Please use this identifier to cite or link to this item: https://ahro.austin.org.au/austinjspui/handle/1/16257
Title: Epidemiology of RBC transfusions in patients with severe acute kidney injury: analysis from the randomized evaluation of normal versus augmented level study
Austin Authors: Bellomo, Rinaldo ;Mårtensson, Johan;Kaukonen, Kirsi-Maija;Lo, Serigne;Gallagher, Martin;Cass, Alan;Myburgh, John;Finfer, Simon;Randomized Evaluation of Normal Versus Augmented Level of Replacement Therapy Study Investigators;Australian and New Zealand Intensive Care Society Clinical Trials Group
Affiliation: Australian and New Zealand Intensive Care Research Centre (ANZIC-RC), Department of Epidemiology and Preventive Medicine, Monash University, Melbourne, Victoria, Australia
Department of Intensive Care, Austin Health, Heidelberg, Victoria, Australia
Section of Anaesthesia and Intensive Care Medicine, Department of Physiology and Pharmacology, Karolinska Institutet, Stockholm, Sweden
Department of Anaesthesiology, Helsinki University Central Hospital, Helsinki, Finland
Department of Nephrology, The George Institute for Global Health, University of Sydney, Sydney, NSW, Australia
Issue Date: May-2016
Publication information: Critical Care Medicine 2016; 44(5): 892-900
Abstract: Objective: To assess the epidemiology and outcomes associated with RBC transfusion in patients with severe acute kidney injury requiring continuous renal replacement therapy.
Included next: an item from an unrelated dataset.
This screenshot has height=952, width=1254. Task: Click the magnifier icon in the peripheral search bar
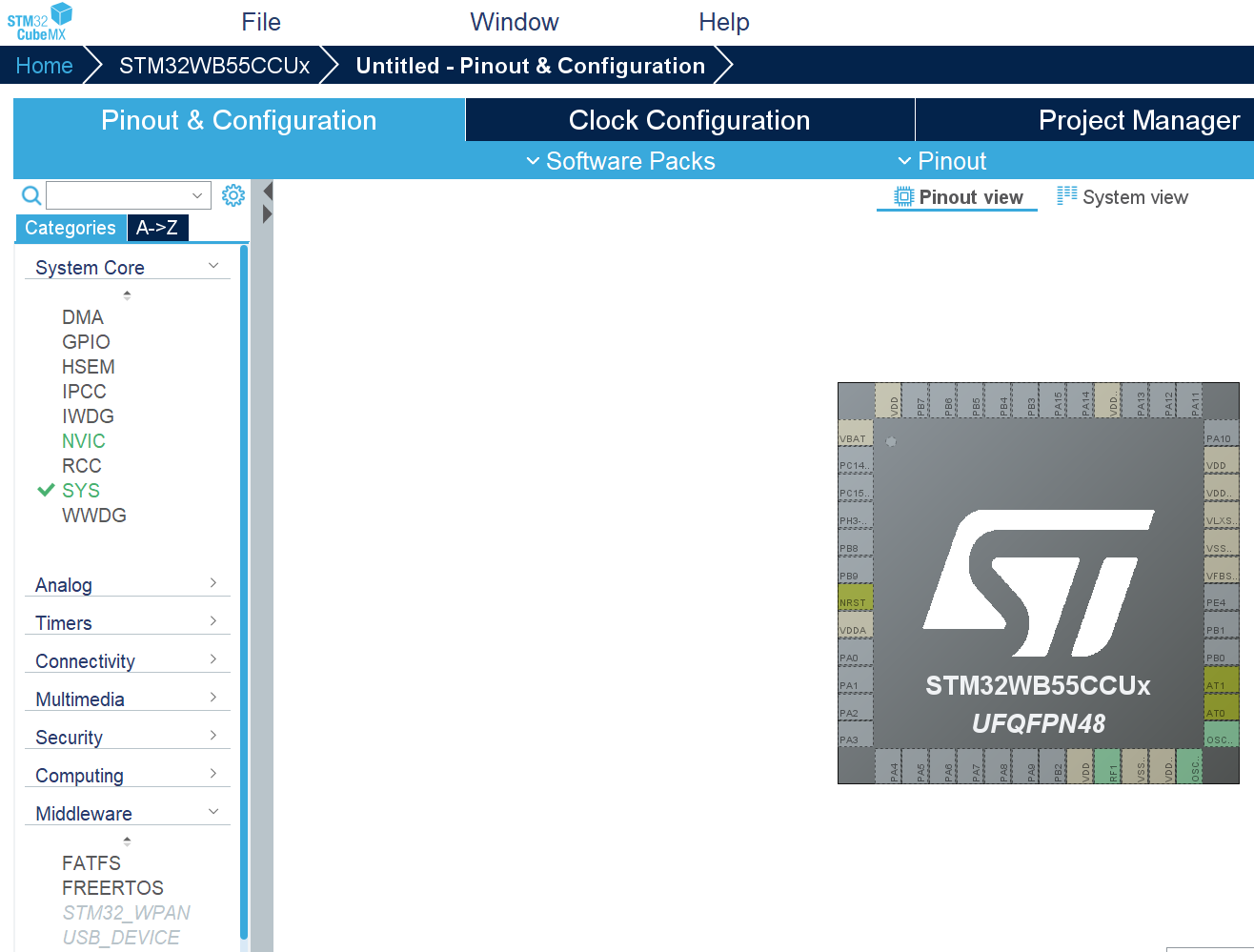point(30,194)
Design: Post hoc analysis of data from a multicenter, randomized, controlled trial. Setting: Thirty-five ICUs in Australia and New Zealand. Patients: Cohort of 1,465 patients enrolled in the Randomized Evaluation of Normal versus Augmented Level replacement therapy study. Interventions: Daily information on morning hemoglobin level and amount of RBC transfused were prospectively collected in the Randomized Evaluation of Normal versus Augmented Level study. We analyzed the epidemiology of such transfusions and their association with clinical outcomes. Measurements and Main Results: Overall, 977 patients(66.7%) received a total of 1,192 RBC units. By day 5, 785 of 977 transfused patients (80.4%) had received at least one RBC transfusion. Hemoglobin at randomization was lower in transfused than in nontransfused patients (94 vs 111 g/L; p < 0.001). Mean daily hemoglobin was 88 ± 7 and 99 ± 12 g/L in transfused and nontransfused patients. Among transfused patients, 228 (46.7%) had died by day 90 when compared with 426 (43.6%) of nontransfused patients (p = 0.27). Survivors received on average 316 ± 261 mL of RBC, whereas nonsurvivors received 302 ± 362 mL (p = 0.42). On multivariate Cox regression analysis, RBC transfusion was independently associated with lower 90-day mortality (hazard ratio, 0.55; 95% CI, 0.38–0.79). However, we found no independent association between RBC transfusions and mortality when the analyses were restricted to patients surviving at least 5 days (hazard ratio, 1.29; 95% CI, 0.90–1.85). We found no independent association between RBC transfusion and renal replacement therapy–free days, mechanical ventilator–free days, or length of stay in ICU or hospital. Conclusions: In patients with severe acute kidney injury treated with continuous renal replacement therapy, we found no association of RBC transfusion with 90-day mortality or other patient-centered outcomes. The optimal hemoglobin threshold for RBC transfusion in such patients needs to be determined in future randomized controlled trials.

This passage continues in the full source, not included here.